So, PRE and other code motion/placement optimizations rely on a CFG for computation of dataflow information either implicitly (SSA form) or explicitly (non-SSA form and some SSA algorithms).
I'm going to stick to non-SSA algorithms because they are actually easier to understand the issues for.
Once you've done this, particularly the section on bitvector problems, realize that most of the properties being computed make no sense earlier than original scope of the variable, and what to do is not always apparent.
Take PRE for example, here's a simple, but crappily devised example:
int main(int argc, char argv)
{
int b;
for (int i = 0; i < 50; i++)
{
int a;
a = argc;
b = a;
}
return b;
}
(It's crappy because any value numbering/copy prop/etc would take care of this particular example)
A standard PRE is going to want to hoist a = argc out of the loop, not b = a;
But, well, it can't, because it's out of scope!
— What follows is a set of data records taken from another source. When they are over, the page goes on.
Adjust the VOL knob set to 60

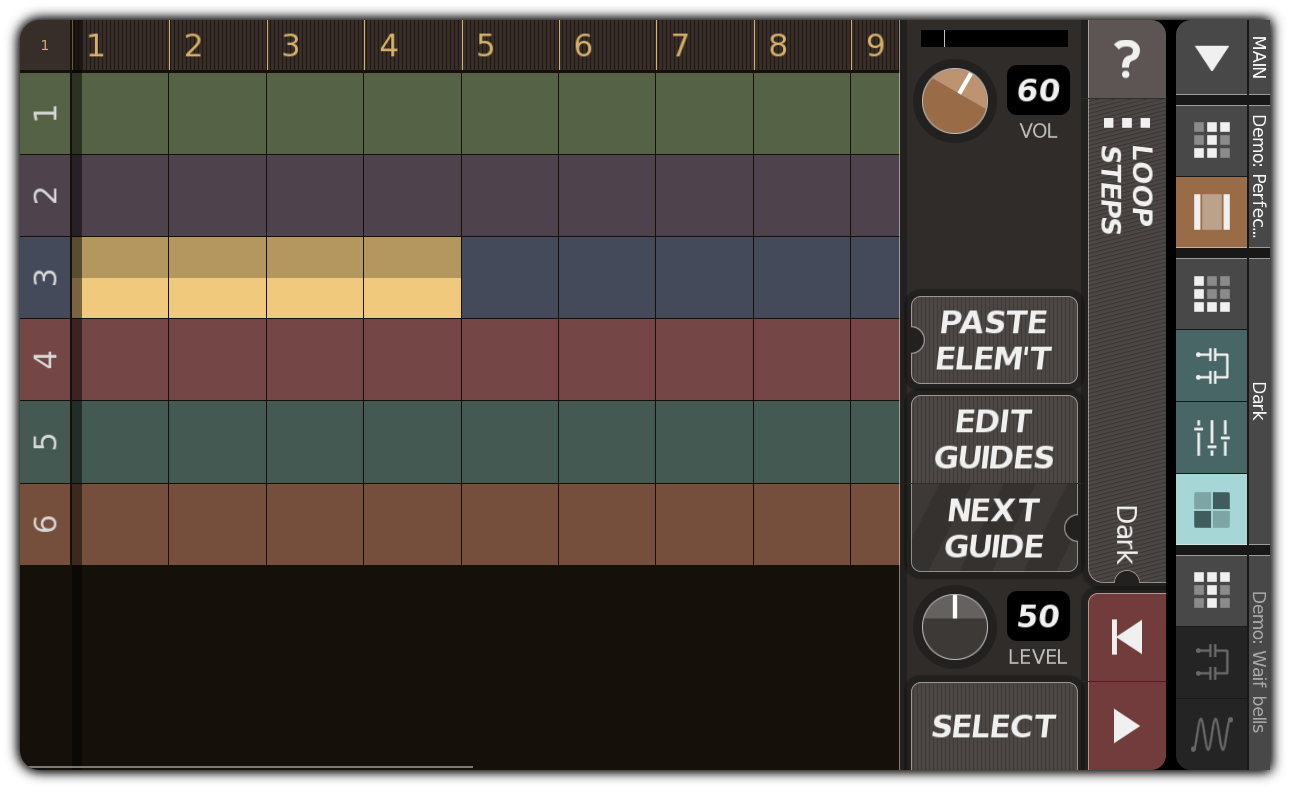[953, 100]
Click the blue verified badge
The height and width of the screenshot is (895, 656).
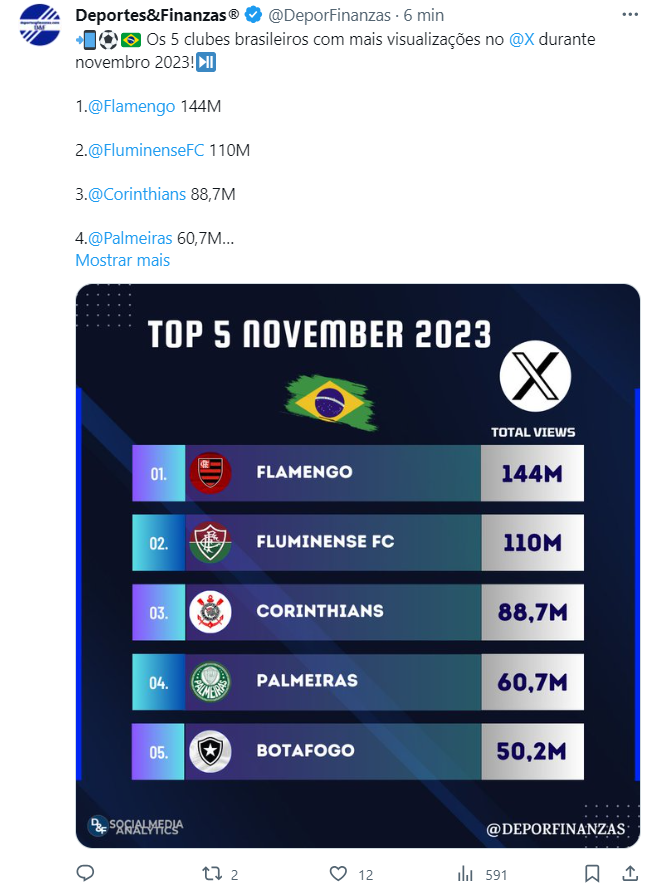(x=253, y=15)
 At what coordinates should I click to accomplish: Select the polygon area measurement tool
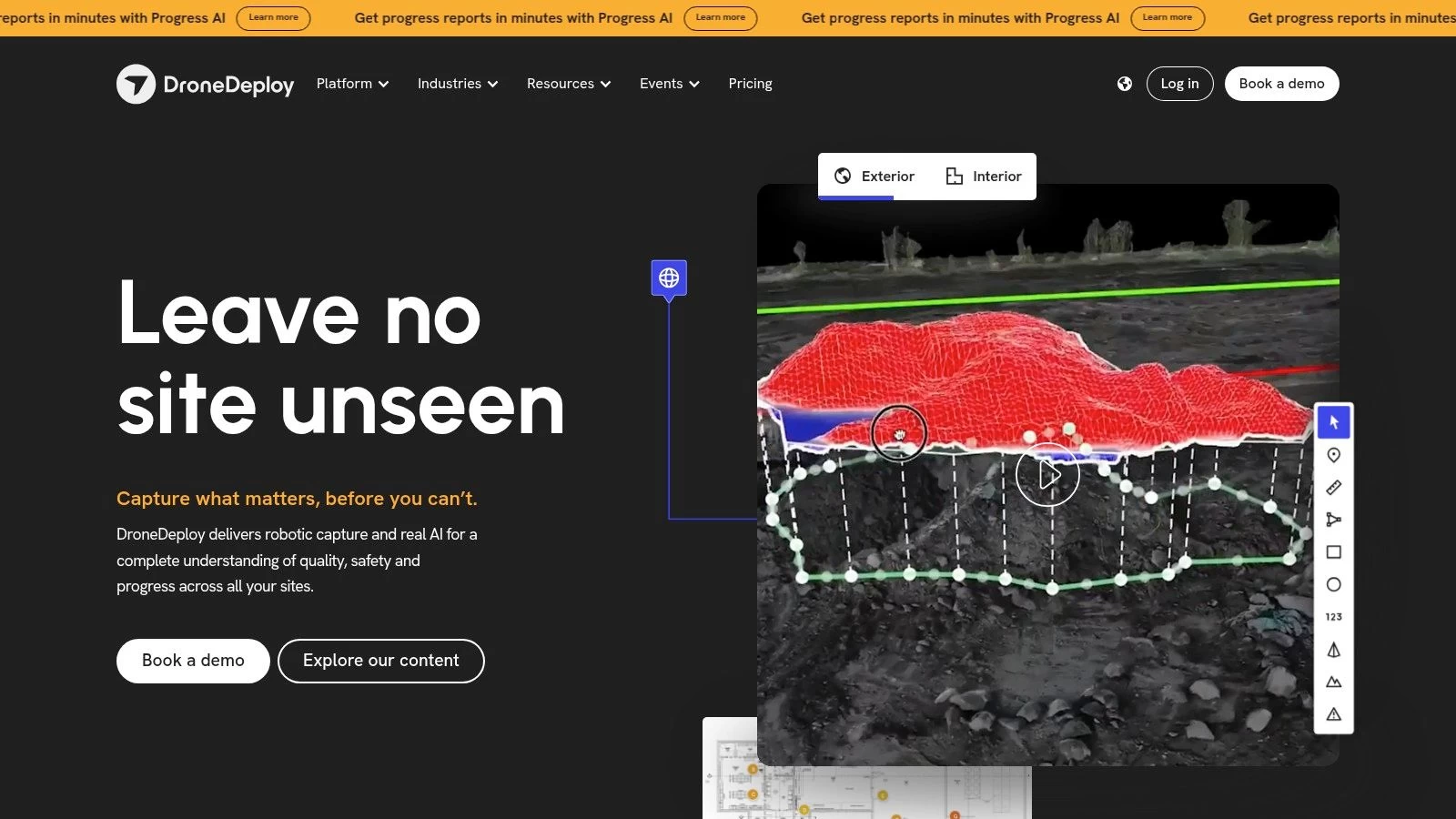click(1333, 520)
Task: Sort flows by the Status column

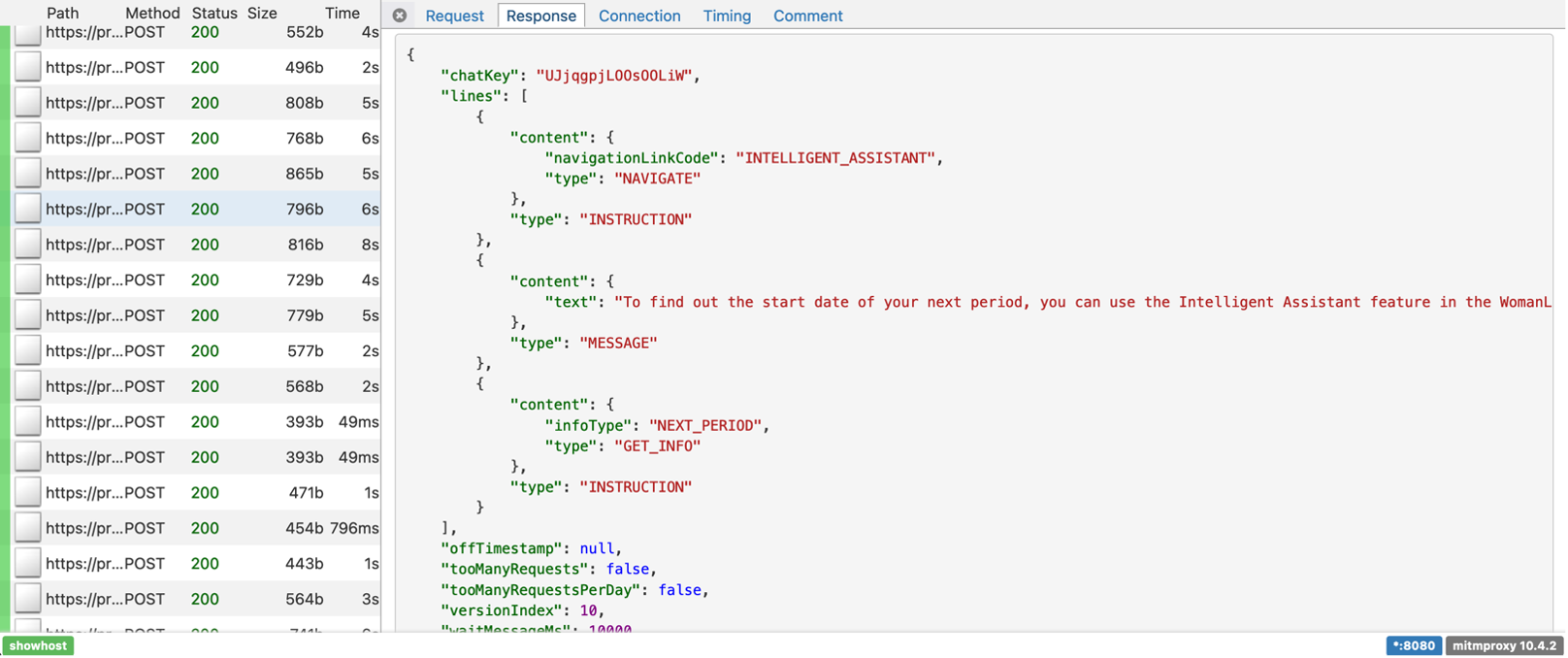Action: 214,13
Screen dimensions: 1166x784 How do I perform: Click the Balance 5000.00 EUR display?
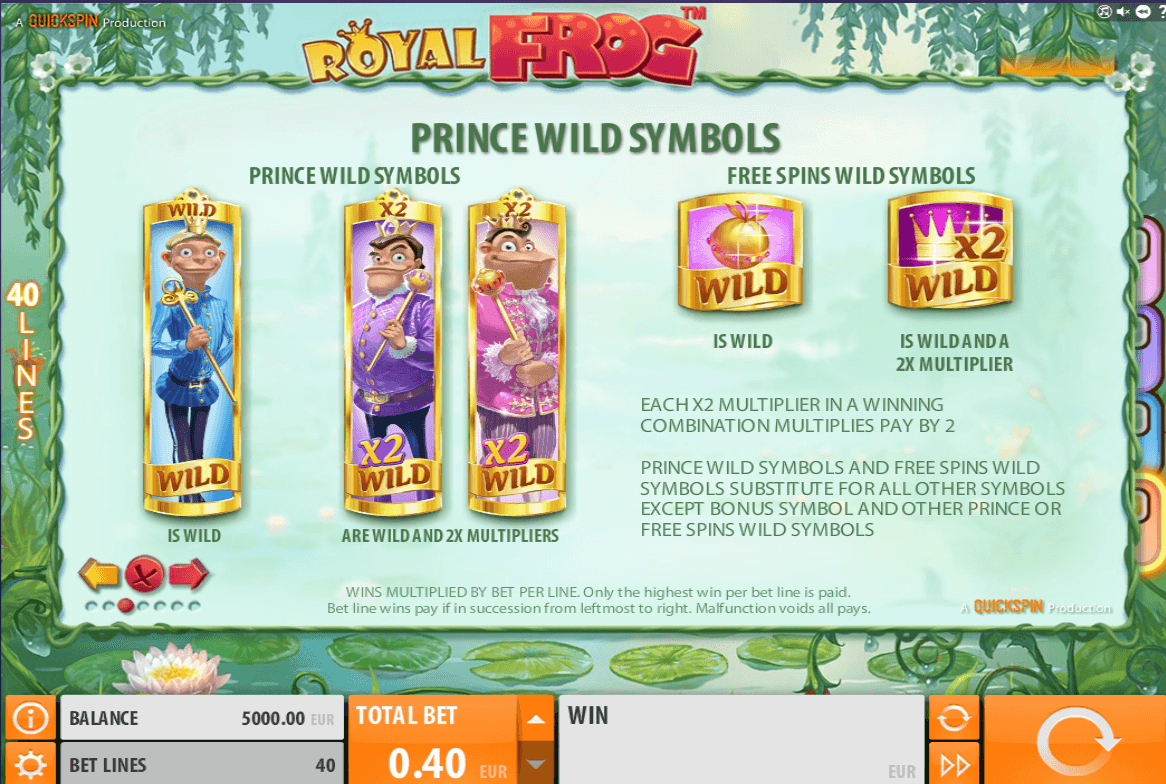pyautogui.click(x=202, y=719)
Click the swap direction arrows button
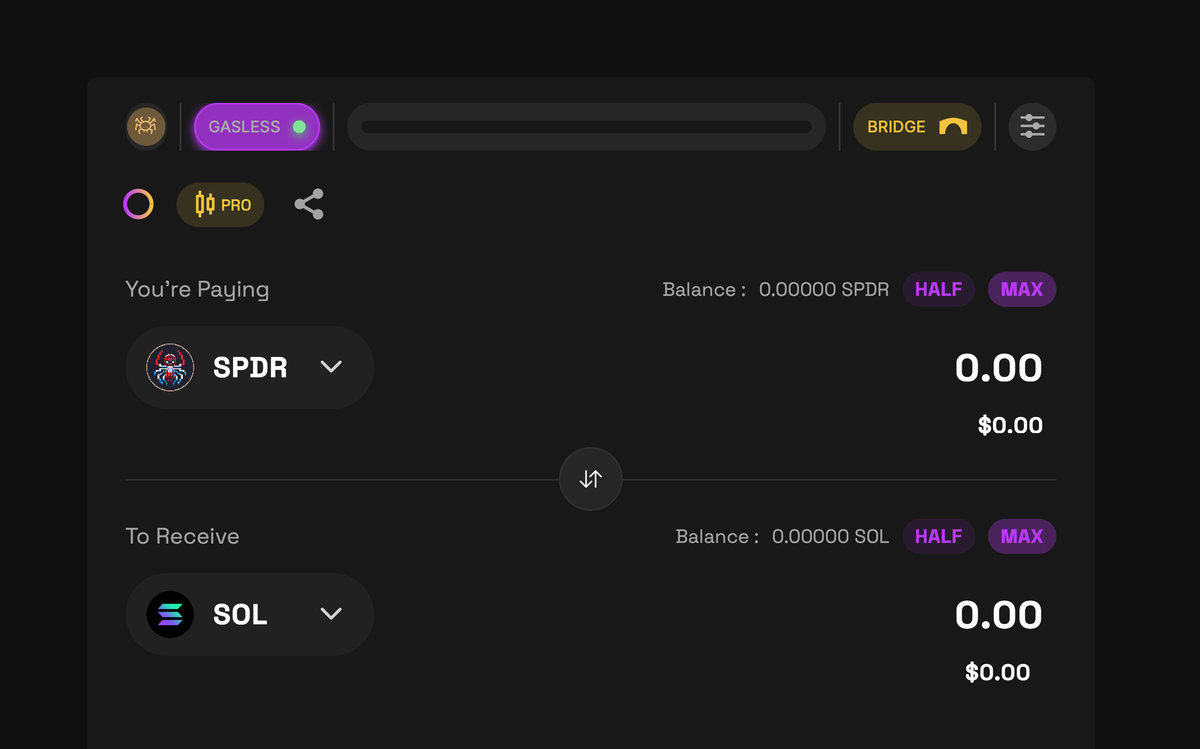Image resolution: width=1200 pixels, height=749 pixels. click(590, 479)
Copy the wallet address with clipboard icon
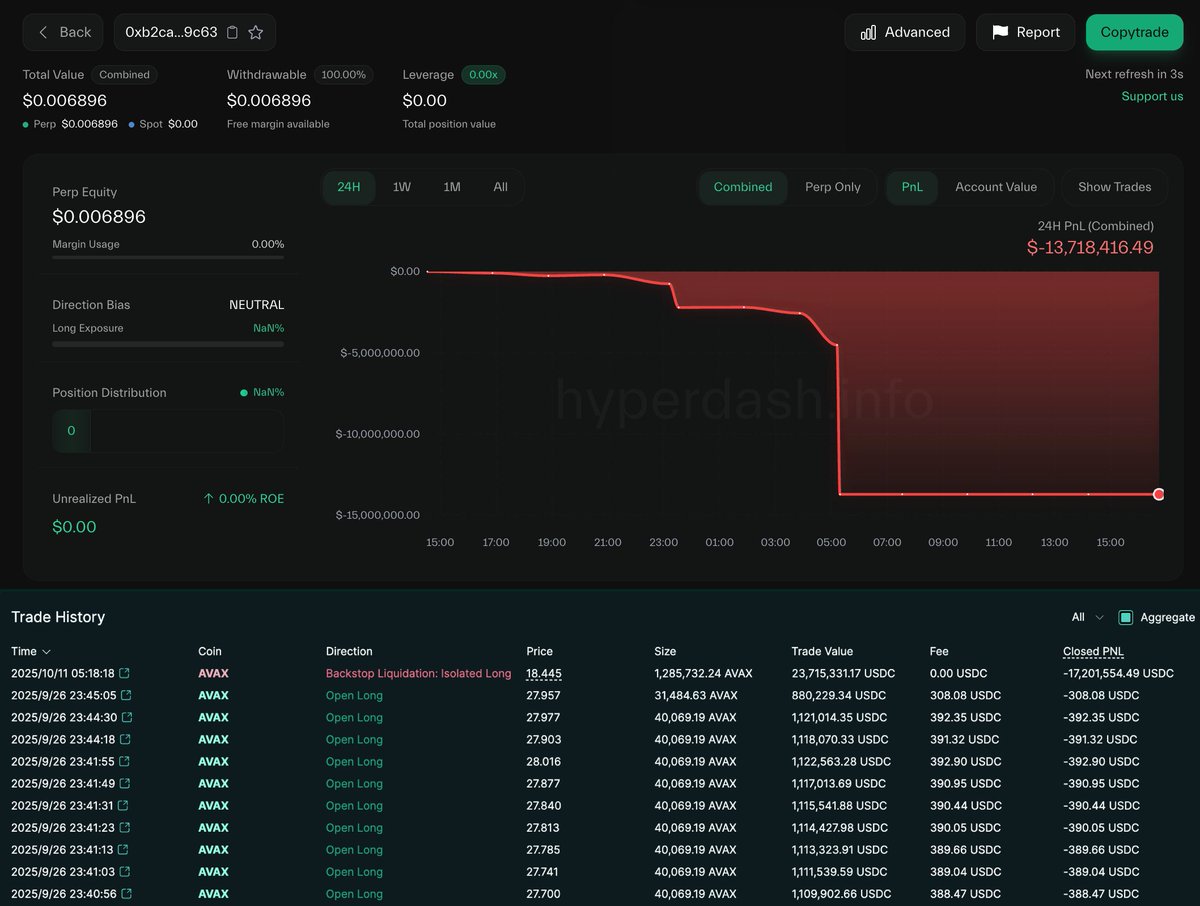The width and height of the screenshot is (1200, 906). (x=233, y=32)
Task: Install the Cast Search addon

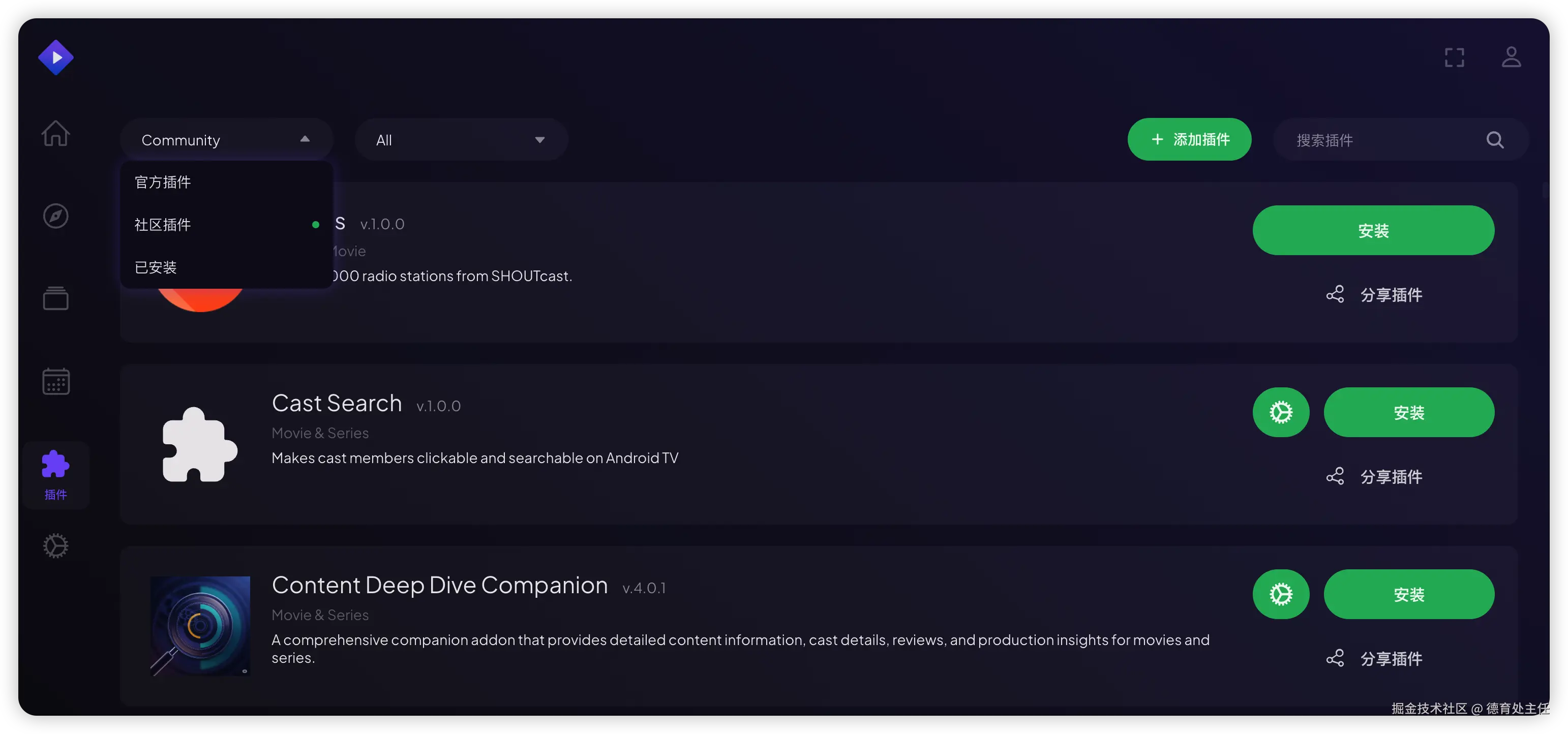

How does it know what it should do?
Should it move int a out of the loop?
It may end up inserting a stack allocation into a hot loop if it just hoists it one scope up!
Should it create a temporary?
If you allow it to create new outside-scope temporaries anyway, what's the point of keeping the scopes?
So now you have to do scope understanding and movement anyway.
Plus, in most cases, you need to construct accurate live ranges of variables anyway, and scopes do not always properly represent those.
You also have to compute what variables may share registers on your own too.
Non-renaming forms of SSA (IE that don't literally rename the temporaries) are worse here, because you can accidentally overlap live ranges of variables without too much trouble.
In any case, the basic answer is "Scopes buy you very little, and hurt a lot, because every single optimizer has to care a lot about them"
Thanks for the reply. I was being pretty inaccurate in my terminology: I said "branchy" when I meant "diamond-shaped" and I said "spilling" when I should have said "splitting". That's what I get for posting before being fully awake :)
The problem of dispatch loops is not that they are "very branchy". The problem is the usual heuristic of less-code-is-better falls down. For an interpreter you want the dispatch code after every op handler again, so the branch predictor can do its work. Unfortunatelly, compilers are very good at removing this code duplication.
Julia is a pretty cool platform for playing with this kind of thing in a REPL environment - you can dump LLVM IR and corresponding disassembly for any function, with source line annotation (some things are rearranged by the LLVM optimizer, but it is usually close). No inline IR support yet, but it's a great way to understand the relationship between high-level constructs and machine code.
Interesting, I didn't realize Julia had that. Fwiw, many Lisp systems also have this available: if you (disassemble 'foo) in SBCL, it'll show you the asm the function compiled to.
It would be nice if the substance of the article actually backed up the title... it doesn't really show this: Yes sure, it's more portable: but plain C is way more portable still.
The places where assembly is justified these days tend to be SIMD inner loops where intrinsic use isn't effective (e.g. due to compilers being pretty lame at vector register allocation) and where a lot of gains can be had by bitops level micro-optimization that depend very precisely on the instruction behavior. I would be surprised if writing LLVM IR was actually better than using intrinsics in these cases.
If it were so it would be neat to see it— an example of taking some well optimized multimedia codec library and converting (some of) the SIMD asm into LLVM IR and showing equal performance would be impressive.
Perhaps I am mistaken, but I was under the impression that the LLVM IR was subject to change at a whim. That may be something to keep in mind if you intend to target it directly.
The C API is deemed stable. The C++ API changes every release. The textual IR has so far been forwards compatible. Bit code is also supposed to be forwards compatible but some bugs have prevented this in the past. Backwards compatibility is right out which can be frustrating.
The author invokes the idea that writing assembly and writing compiler passes are similar enough activities that you can substitute one for another, but that is not the case.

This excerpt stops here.